◆ SELECTED EXCERPT

Dirty tricks at Hillary Clinton’s State Department 216
An article by Sharyl Attkisson at the Daily Signal uncovers deep and shameless corruption in Hillary Clinton’s State Department.
It is a shocking story. If it is true – and it certainly rings true – it should not merely put Hillary Clinton out of the running for the presidency, but bring her reputation into such disrepute that the best thing she could do is retire permanently from public life. It should also launch a legal investigation if the Obama DOJ under Eric Holder were not equally corrupt.
Deputy Assistant Secretary Raymond Maxwell, a chief officer in the Bureau of Near Eastern Affairs, was one of the four totally innocent people “disciplined” for unspecified wrong-doing over the Benghazi attack. In other words, they were scapegoated, while those guilty of letting four Americans, including the Ambassador – the high representative of the United States of America – be murdered in Benghazi, have been exonerated by a white-washing Accountability Review Board (ARB).
It is Maxwell who reveals what happened.
His department “was charged with collecting emails and documents relevant to the Benghazi probe”.
On a certain week-end, “confidants” of then Secretary of State Hillary Clinton (how many is not told) gathered in a basement room where documents were stored, and separated some before handing over a batch to the ARB.
“I was not invited to that after-hours endeavor, but I heard about it and decided to check it out on a Sunday afternoon,” Maxwell says.
When he arrived … he observed boxes and stacks of documents. A State Department office director, whom Maxwell described as close to Clinton’s top advisers, was there. Though technically she worked for him, he hadn’t been consulted about her weekend assignment.
“She told me, ‘Ray, we are to go through these stacks and pull out anything that might put anybody in the [Near Eastern Affairs] front office or the seventh floor in a bad light’.”
“Seventh floor” was State Department shorthand for then Secretary of State Clinton and her principal advisors.
“I asked her, ‘But isn’t that unethical?’ She responded, ‘Those are our orders’.”
A few minutes after he arrived, Maxwell says, in walked two high-ranking State Department officials.
They were two more of Hillary Clinton’s “confidants”: Cheryl Mills, Clinton’s chief of staff and former White House counsel who defended President Bill Clinton during his impeachment trial; and Deputy Chief of Staff Jake Sullivan, who previously worked on Hillary Clinton’s and then Barack Obama’s presidential campaigns.
“When Cheryl saw me, she snapped, ‘Who are you?’” Maxwell says. “Jake explained, ‘That’s Ray Maxwell, an NEA Deputy Assistant Secretary. She conceded, ‘Well, OK’.”

◆ TASK SET
[A] According to the article on the Benghazi documents, why did Maxwell's department handle emails and documents tied to the attack?
[B] Carry on the article about the Benghazi documents from the point where it ends, following Maxwell's account of Cheryl Mills's reply.

◆ RECORDED INFORMATION
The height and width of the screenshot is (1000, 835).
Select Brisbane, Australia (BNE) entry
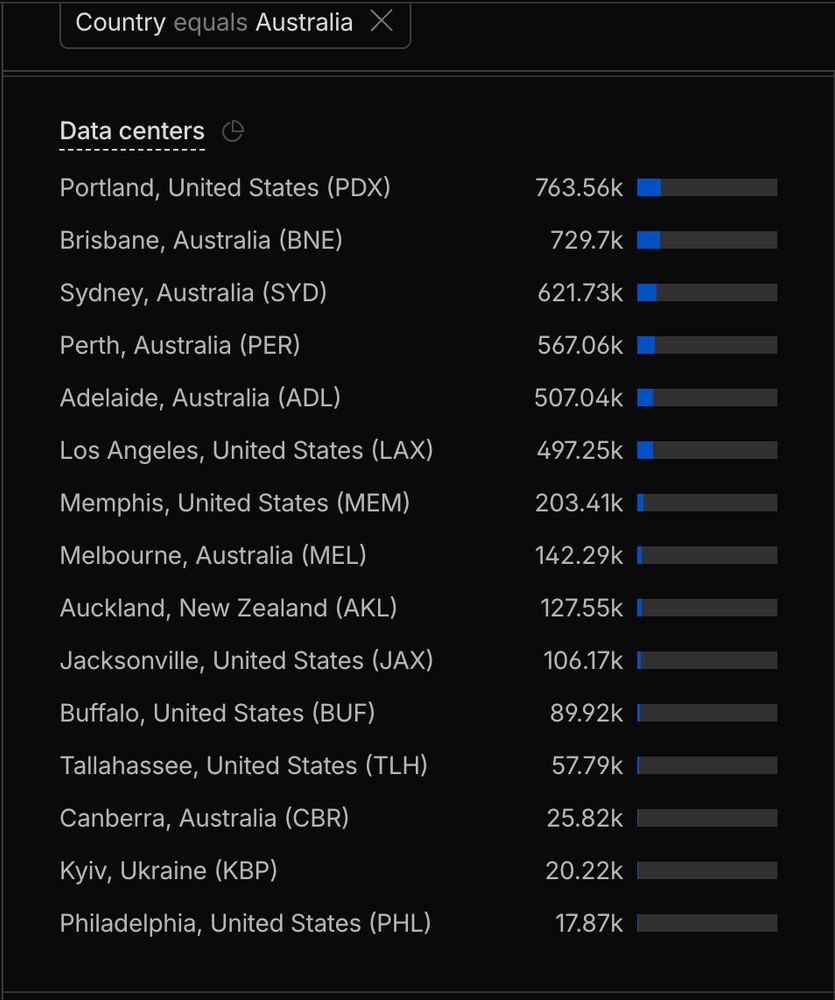(418, 240)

◆ RESPONSES TO THE TASKS
[A] His department was charged with collecting emails and documents relevant to the Benghazi probe.

[B]
The two Clinton “confidants” (“conspirators” would be a better word for them) “appeared to check in on the operation and soon left”.
Maxwell “did not feel good” about what was going on, and walked out.
He views the after-hours operation he witnessed in the State Department basement as “an exercise in misdirection”.
In May 2013, when critics questioned the ARB’s investigation as not thorough enough, co-chairmen Ambassador Thomas Pickering and Adm. Mike Mullen responded that “we had unfettered access to everyone and everything including all the documentation we needed.” Maxwell says when he heard that statement, he couldn’t help but wonder if the ARB — perhaps unknowingly — had received from his bureau a scrubbed set of documents with the most damaging material missing.
“Perhaps unknowingly”? Maxwell put that in, but he does not have faith in the ARB.
Maxwell also criticizes the ARB as “anything but independent,” pointing to Mullen’s admission in congressional testimony that he called [Cheryl] Mills to give her inside advice after the ARB interviewed a potential congressional witness.
Smell a rat? The smell of a whole nest of rats is strong enough to bring the exterminators without a call to summon them.
Maxwell also criticizes the ARB for failing to interview key people at the White House, State Department and the CIA, including not only Clinton but Deputy Secretary of State Thomas Nides, who managed department resources in Libya; Assistant Secretary of State for Political Military Affairs Andrew Shapiro; and White House National Security Council Director for Libya Ben Fishman.
Those three officials must have been suspected of being honest.
“The ARB inquiry was, at best, a shoddily executed attempt at damage control, both in Foggy Bottom and on Capitol Hill,” Maxwell says.
Maxwell “spent a year on paid administrative leave with no official charge ever levied against him”. He was eventually “cleared of wrong-doing” and reinstated. Soon after that he retired, in November 2013.
Several weeks after he was placed on leave with no formal accusations, Maxwell made an appointment to address his status with a State Department ombudsman.
“She told me, ‘You are taking this all too personally, Raymond. It is not about you’.”
But his reputation had been besmirched. He was being named by the media as a man who had contributed to the disaster of Benghazi.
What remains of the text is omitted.